-------- TEXTE FOURNI

Depuis longtemps, le mode de naissance était considéré comme jouant un rôle essentiel dans la colonisation des intestins du nouveau-né. Son rôle est maintenant confirmé grâce à la plus grande étude jamais réalisée sur l’impact des modes de naissance sur le microbiote intestinal du nourrisson.

Selon cette nouvelle étude, les nourrissons nés par césarienne ont des bactéries intestinales différentes de ceux nés par voie basse, mais ces différences ont tendance à disparaitre lorsque les enfants atteignent 6 à 9 mois.

Il est pour le moment impossible de dire si ces différences précoces ont des implications sur la santé chez l’adulte, bien que la naissance par césarienne ait été associée précédemment à un risque accru de développement de l’asthme et des allergies, et maladies auto-immunes.

Dans cette nouvelle étude, publiée dans Nature, les chercheurs anglais du Wellcome Sanger Institute, de l’University College London (UCL) et de l’Université de Birmingham ont analysé 1679 échantillons de microbiote intestinal prélevés sur près de 600 nourrissons et 175 mères. Ils ont prélevé des échantillons chez des nourrissons âgés de 4, 7 et 21 jours nés dans des hôpitaux britanniques, 314 d’entre eux étaient nés par voie basse et 282 par césarienne. L’étude a également continué à suivre un petit groupe d’enfants jusqu’à ce qu’ils atteignent l’âge d’un an.

----------------
-------- DONNÉES ENREGISTRÉES

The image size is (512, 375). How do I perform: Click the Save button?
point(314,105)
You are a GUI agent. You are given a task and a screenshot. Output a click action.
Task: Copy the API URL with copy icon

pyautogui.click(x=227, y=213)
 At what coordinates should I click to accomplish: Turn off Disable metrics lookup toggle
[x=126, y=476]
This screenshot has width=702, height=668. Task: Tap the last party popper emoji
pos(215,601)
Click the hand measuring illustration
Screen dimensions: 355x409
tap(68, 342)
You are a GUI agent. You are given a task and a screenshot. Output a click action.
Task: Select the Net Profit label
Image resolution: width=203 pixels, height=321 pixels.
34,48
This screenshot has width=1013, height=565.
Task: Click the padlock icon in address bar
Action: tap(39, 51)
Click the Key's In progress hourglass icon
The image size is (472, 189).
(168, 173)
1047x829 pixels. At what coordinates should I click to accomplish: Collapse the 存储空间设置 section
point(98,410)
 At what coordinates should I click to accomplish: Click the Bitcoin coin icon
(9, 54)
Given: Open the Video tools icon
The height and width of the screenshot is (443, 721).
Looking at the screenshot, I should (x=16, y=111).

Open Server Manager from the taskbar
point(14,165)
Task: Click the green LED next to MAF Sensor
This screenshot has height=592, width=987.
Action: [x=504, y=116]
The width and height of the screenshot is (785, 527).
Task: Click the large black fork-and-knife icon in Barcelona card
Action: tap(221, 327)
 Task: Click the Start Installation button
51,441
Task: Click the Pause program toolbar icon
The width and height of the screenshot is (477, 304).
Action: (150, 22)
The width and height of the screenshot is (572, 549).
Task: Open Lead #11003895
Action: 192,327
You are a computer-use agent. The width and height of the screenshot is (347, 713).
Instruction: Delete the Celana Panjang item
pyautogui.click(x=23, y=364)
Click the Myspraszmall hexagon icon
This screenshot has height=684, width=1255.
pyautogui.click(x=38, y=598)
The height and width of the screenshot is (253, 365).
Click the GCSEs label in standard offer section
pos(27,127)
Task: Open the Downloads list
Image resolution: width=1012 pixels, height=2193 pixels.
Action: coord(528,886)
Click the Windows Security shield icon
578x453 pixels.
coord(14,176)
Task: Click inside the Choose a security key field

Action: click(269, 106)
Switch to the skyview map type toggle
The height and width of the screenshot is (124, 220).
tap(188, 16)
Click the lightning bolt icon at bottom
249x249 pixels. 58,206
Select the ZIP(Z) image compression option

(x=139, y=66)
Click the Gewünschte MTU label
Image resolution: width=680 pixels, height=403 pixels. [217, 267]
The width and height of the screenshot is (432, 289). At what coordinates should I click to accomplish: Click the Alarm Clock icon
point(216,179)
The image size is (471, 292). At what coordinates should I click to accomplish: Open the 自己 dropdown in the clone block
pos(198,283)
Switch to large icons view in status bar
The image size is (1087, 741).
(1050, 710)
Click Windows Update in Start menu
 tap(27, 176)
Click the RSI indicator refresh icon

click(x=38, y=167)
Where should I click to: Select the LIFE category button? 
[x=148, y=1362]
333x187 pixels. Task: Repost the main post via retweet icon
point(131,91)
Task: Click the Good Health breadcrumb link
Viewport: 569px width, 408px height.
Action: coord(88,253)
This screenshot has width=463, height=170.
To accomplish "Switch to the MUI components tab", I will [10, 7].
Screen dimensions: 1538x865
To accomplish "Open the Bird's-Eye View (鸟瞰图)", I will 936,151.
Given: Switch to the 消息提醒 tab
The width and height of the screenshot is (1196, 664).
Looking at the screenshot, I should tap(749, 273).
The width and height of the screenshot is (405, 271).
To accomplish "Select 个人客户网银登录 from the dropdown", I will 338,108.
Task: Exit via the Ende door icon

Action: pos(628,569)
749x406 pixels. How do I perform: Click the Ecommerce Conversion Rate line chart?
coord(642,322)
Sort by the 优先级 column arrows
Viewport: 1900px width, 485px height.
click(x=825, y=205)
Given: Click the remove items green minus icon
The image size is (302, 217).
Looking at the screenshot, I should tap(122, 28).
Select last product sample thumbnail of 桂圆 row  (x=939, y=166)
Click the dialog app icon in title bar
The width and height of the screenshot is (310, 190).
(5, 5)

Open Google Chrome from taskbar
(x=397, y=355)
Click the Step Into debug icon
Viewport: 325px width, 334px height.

----------------

## [CONSIGNE 1]
Relevez tous les établissements de recherche dont les chercheurs ont mené l'étude présentée dans le texte sur le microbiote intestinal des nourrissons.
## [CONSIGNE 2]
D'après le texte sur le microbiote intestinal des nourrissons, pourquoi le rôle du mode de naissance dans la colonisation des intestins du nouveau-né est-il désormais confirmé ?
## [CONSIGNE 3]
Poursuivez le texte sur le microbiote intestinal des nourrissons à partir de sa dernière phrase.
La liste qui précède provient d'une source différente de celle du texte.

## [RÉPONSE 1]
- Wellcome Sanger Institute
- University College London (UCL)
- Université de Birmingham

## [RÉPONSE 2]
Ce rôle est confirmé grâce à la plus grande étude jamais réalisée sur l'impact des modes de naissance sur le microbiote intestinal du nourrisson.

## [RÉPONSE 3]
Les scientifiques ont confirmé que le microbiote intestinal des bébés nés par voie basse était essentiellement hérité de leur mère, tandis que les nourrissons nés par césarienne présentaient des bactéries attribuées aux environnements hospitaliers.

Ces recherches ont confirmé que les bactéries intestinales des nourrissons nés par césarienne diffèrent de celles des bébés nés par voie basse

Les chercheurs ont également découvert que le microbiote intestinal des nourrissons ne semblait pas provenir du vagin de la mère mais plutôt de son intestin. Ces résultats remettent en question la pratique (parfois controversée) de l’exposition aux secrétions vaginales, qui s’est popularisée ces dernières années lors des naissances par césarienne.

Notons que les chercheurs ont observé que les antibiotiques, systématiquement prescrits aux femmes avant une césarienne, pouvaient jouer un rôle dans la composition du microbiote intestinal chez le nourrisson.

Au moment du sevrage des nourrissons (entre 6 et 9 mois), les chercheurs ont observé que les différences dans la composition du microbiote intestinal avaient majoritairement disparu ; les seules exceptions étant les Bactéroïdes de la flore commensale auxquels est prêtée une influence positive sur le système immunitaire et considérés comme pouvant aider à résorber les inflammations. Les nourrissons nés par césarienne présentaient des niveaux faibles ou inexistants de cette bactérie. C’est toujours le cas 9 mois plus tard pour la plupart des nourrissons. À cet âge, même s’ils ont été nourris au sein pendant au moins 6 mois, 6 bébés sur 10 avaient encore très peu ou pas de Bactéroïdes dans leur microbiote.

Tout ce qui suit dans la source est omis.